[START INPUT FOR THIS TASK]

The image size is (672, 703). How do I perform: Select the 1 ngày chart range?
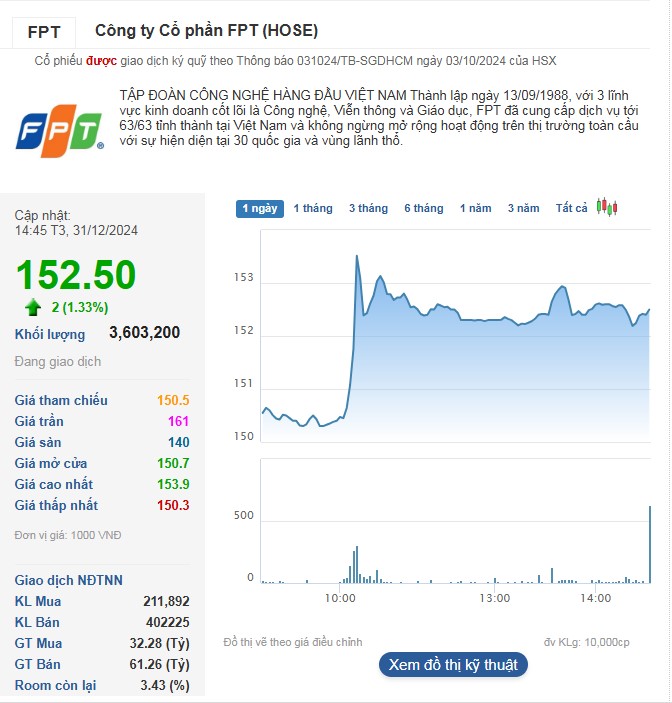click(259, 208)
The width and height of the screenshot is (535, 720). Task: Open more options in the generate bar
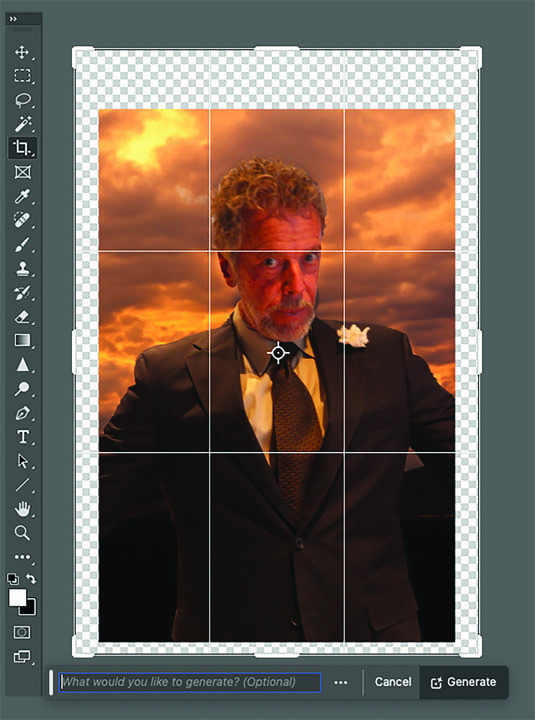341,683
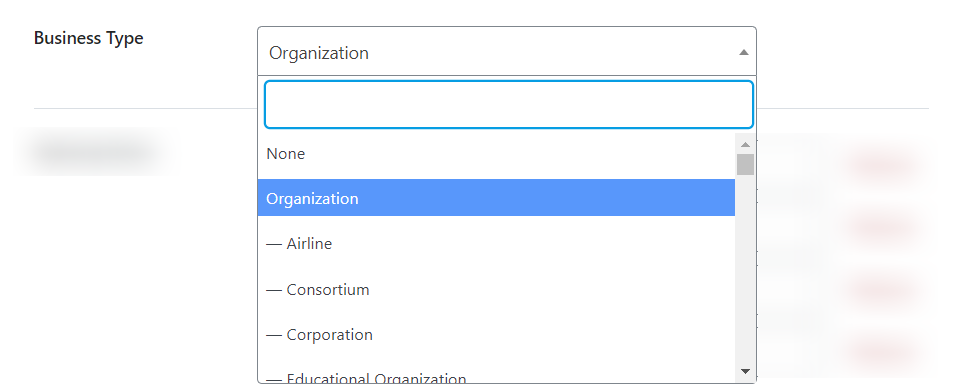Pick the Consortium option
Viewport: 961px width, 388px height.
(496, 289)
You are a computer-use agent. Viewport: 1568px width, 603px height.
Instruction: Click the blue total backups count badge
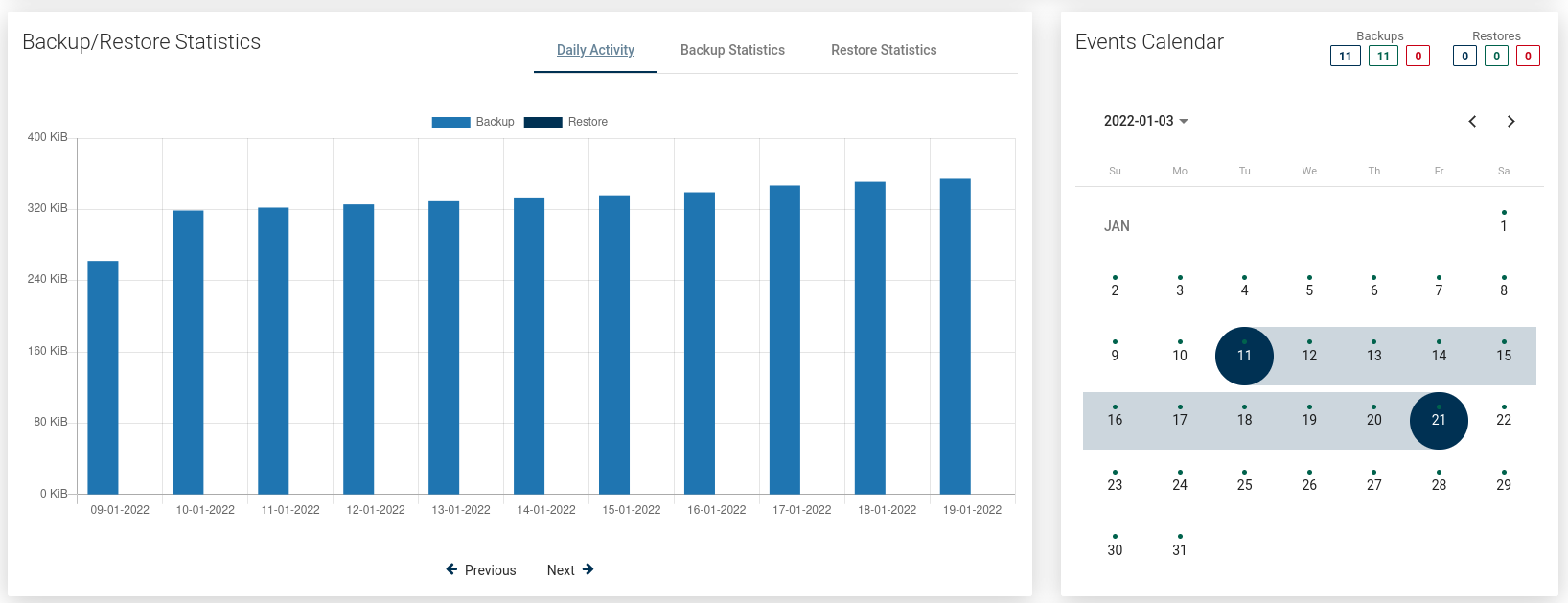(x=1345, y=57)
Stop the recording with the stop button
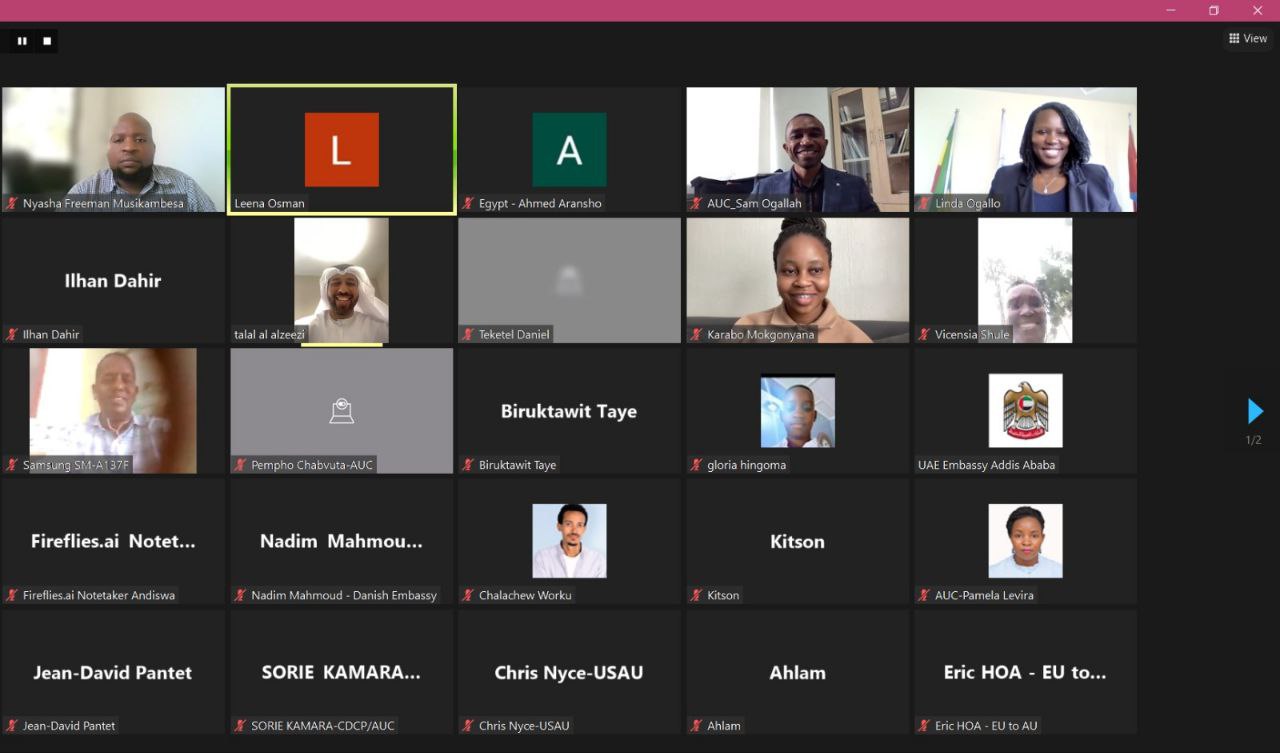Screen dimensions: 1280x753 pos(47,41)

[END INPUT FOR THIS TASK]

WRITTEN EXERCISE: Rewrite every line of the data above with "screenshot" replaced by "screen capture" and no other changes. Leave the pictures out.

EXERCISE SOLUTION:
The image size is (672, 703). How do I perform: Select the 1 ngày chart range?
click(259, 208)
The width and height of the screen capture is (535, 720). Task: Open more options in the generate bar
341,683
Pick the Consortium option
Viewport: 961px width, 388px height.
(496, 289)
You are a computer-use agent. Viewport: 1568px width, 603px height.
Instruction: Click the blue total backups count badge
(x=1345, y=57)
Stop the recording with the stop button
Screen dimensions: 1280x753 pos(47,41)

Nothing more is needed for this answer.